NaturalNewsBlogs Can we really trust statin drugs?


Recently,
Dr. John McDougall wrote an incredible article regarding statin drugs entitled,
Who Should Take Cholesterol-lowering Statins? Everyone or No One? It is
an article that anyone with any type of heart problems or anyone taking statin
drugs should read. His website is www.drmcdougall,com
and to subscribe is free.

I
met Dr. McDougall back in the late 70s in Hawaii. His first and foremost
treatment recommended to his patients was a diet change to a starch-based
diet. 

‘Should
cholesterol-lowering statins be added to our drinking water in order to prevent
atherosclerosis, like fluoride is added to prevent tooth decay?

Some
medical doctors and scientists have recommended this public health measure
because heart disease and strokes threaten the lives of more than half of all
people following the Western diet.

Apparently,
even healthy people are now being told to take statins, with recommendations that
over the age of 50, regardless of their health history, people should take
these medications daily.

In
my practice over the past decade I have limited my prescriptions for
cholesterol-lowering medications to people who are at high risk for future
troubles.

Unless
there is a contraindication, I have recommended statins to patients with a
history of heart surgery, heart disease, TIAs, or strokes, with a goal to take
a dosage sufficient to lower their blood cholesterol levels to 150 mg/dL (4
mmol/L) or less.

Furthermore,
based on the recommendations of the highly respected Cochrane Collaboration and others,
I have advised that otherwise healthy people, even those with high cholesterol,
not take cholesterol-lowering statins. Of course, I have strongly recommended
that everyone eat a healthy diet.

Statins
effectively lower blood cholesterol by inhibiting an enzyme (HMG-CoA reductase)
involved in the production of cholesterol in the liver. The cholesterol
numbers, revealed by simple blood tests, are dramatically reduced with this
commonly prescribed treatment.

Unfortunately,
the reduction in blood cholesterol translates into only very small improvements
in the health of the arteries, as seen by tiny (but statistically significant)
reductions in heart disease.

These
weak benefits can be appreciated in very sick
people who are at high risk for future health problems. This strategy is called secondary prevention.
They have already had a serious problem.

However,
the benefits from statins are very difficult to demonstrate in healthy people
because their risk of future troubles is very low, and remember I wrote, the
real-life benefits from statins are very small. This strategy is called primary  prevention.
Nothing serious has happened, yet. Intervention is being recommended in hopes
of preventing a serious event in the future.

There
is an ongoing controversy as to whether or not statins should be more widely
prescribed. The doctors and scientists working for pharmaceutical companies
think they should be. But, consider the influence of money on their findings
and opinions. Annually, $37 billion is
spent on cholesterol-lowering medications worldwide.

The
most recent review (January 2013)
by the Cochrane Collaboration has concluded that there is, “…strong evidence to
support their use in people at low risk of cardiovascular disease.”

 This is a reversal from
their previous conclusions, which recommended against such treatment for people
without a history of heart disease (for primary prevention).

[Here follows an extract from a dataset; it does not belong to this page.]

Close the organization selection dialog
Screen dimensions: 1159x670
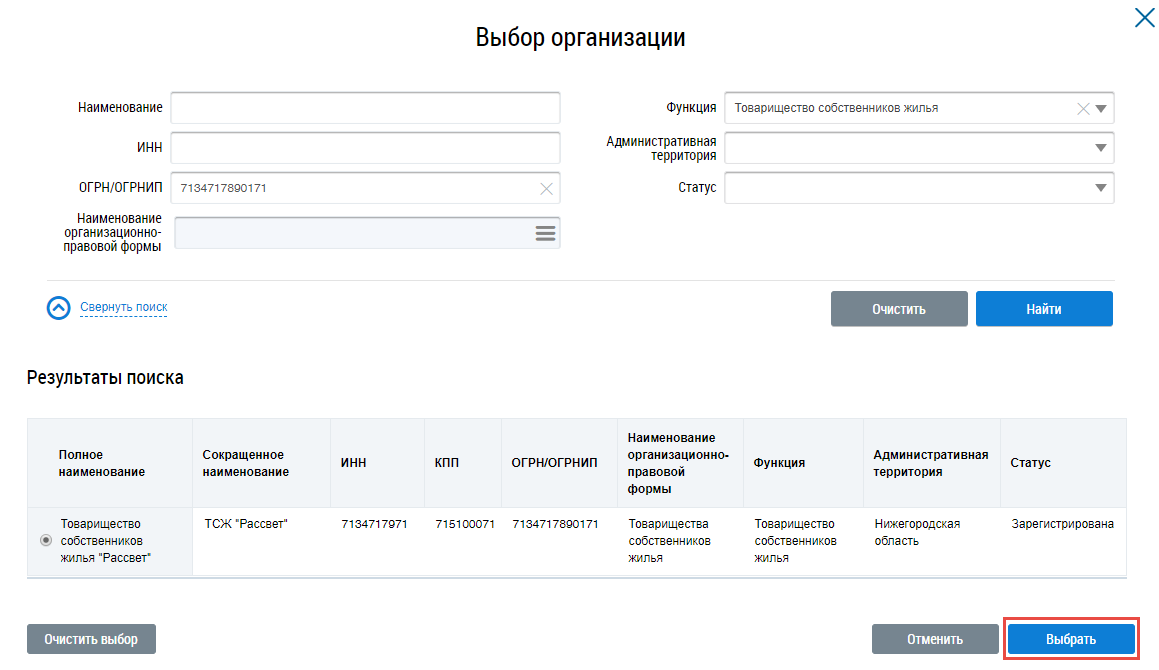1143,17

 As a result, I am changing the way I present
information to people on the use of statins.

For
practical purposes, choosing whether or not to take these kinds of medication
should be based on an understanding of the actual benefits and risks as
assessed by various experts.

Currently,
the data is based on the study of people who eat the Western diet. I believe
the benefits will be found to be far less in people who consume a starch-based
McDougall-type diet.

recent analysis,
published in the medical journal, the Lancet, by
John Abramson, MD, a guest speaker at two previous McDougall Advanced Study
weekends, summarizes the effects of statin therapy: “Our analysis suggests that
lipid-lowering statins should not be prescribed for true primary prevention in
women of any age or for men older than 69 years. High-risk men aged 30–69 years
should be advised that about 50 patients need to be treated for 5 years to prevent
one event.

In
our experience, many men presented with this evidence do not choose to take a
statin, especially when informed of the potential benefits of lifestyle
modification on cardiovascular risk and overall health.”

Cholesterol-lowering
statin therapy is based on the observation that high cholesterol levels in a
person’s blood are associated with more heart attacks and stroke. 

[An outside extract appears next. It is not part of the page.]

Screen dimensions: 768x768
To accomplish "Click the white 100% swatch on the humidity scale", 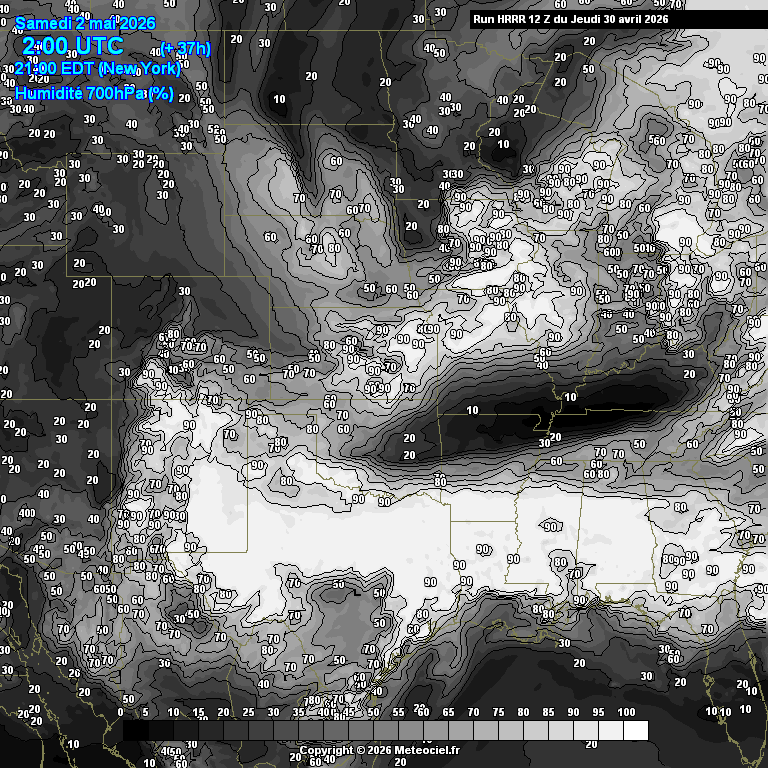I will coord(635,731).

The organic substance cholesterol is found in large amounts in
all animal foods. When people eat meat, poultry, fish, eggs, and dairy products
their blood cholesterol levels rise.
 

The
rationale is that lowering these levels with medication will fix the problem.
As discussed above, the real-life benefits have been minimal. Not surprisingly,
this failure has led researchers to look into other mechanisms to explain how
eating animal products and other unhealthy foods cause artery damage.

 
Here is
another practical way of looking at the benefits and risks of statin therapy.
Benefits for those who
took statins for 5 years:
Primary prevention (without
known heart disease):

98% saw no benefit
0% were helped by being saved from death
1.6% were helped by preventing a heart attack
0.4% were helped by preventing a stroke
 
Secondary Prevention (with
known heart disease):

96% saw no benefit
1.2% were helped by being saved from death
2.6% were helped by preventing a repeat heart attack
0.8% were helped by preventing a stroke
 
Side effects include:
0.6% to 1.5% were harmed by developing diabetes, 10% were harmed by muscle
damage.
Provided by the
“Number-Needed-to-Treat” (NNT) website, www.thennt.com.
 

Antibiotics May Be the Next Blockbuster Drugs to Treat Heart
Disease

In
April of 2013, an article in Nature
Medicine
 and one in the New England
Journal of Medicine
 found that a diet of meat, dairy products,
and eggs caused damage to the arteries by increasing the production of
trimethylamine-N-oxide (TMAO).

Carnatine
and choline, found in these animal foods in
high concentrations, are metabolized by gut microbes (bacteria) into
trimethylamine (TMA), which in turn is absorbed into the bloodstream and then
metabolized by the liver into TMAO. This organic compound has been shown to
cause artery damage in animal experiments and is strongly associated with heart
disease in people.

Meat,
dairy products, eggs, and other animal foods favor the growth of bacteria that
readily convert carnatine and choline to TMA.

Vegans
and vegetarians grow few of these kinds of bacteria and as a result produce
very little artery-damaging TMAO.

This
research may lead to medical treatments, including the use of probiotics
(bacteria supplied in pills and fermented foods), medications to limit the
synthesis of trimethylamine from carnatine and choline, and/or antibiotics to
suppress specific TMA-producing bacteria in the intestine.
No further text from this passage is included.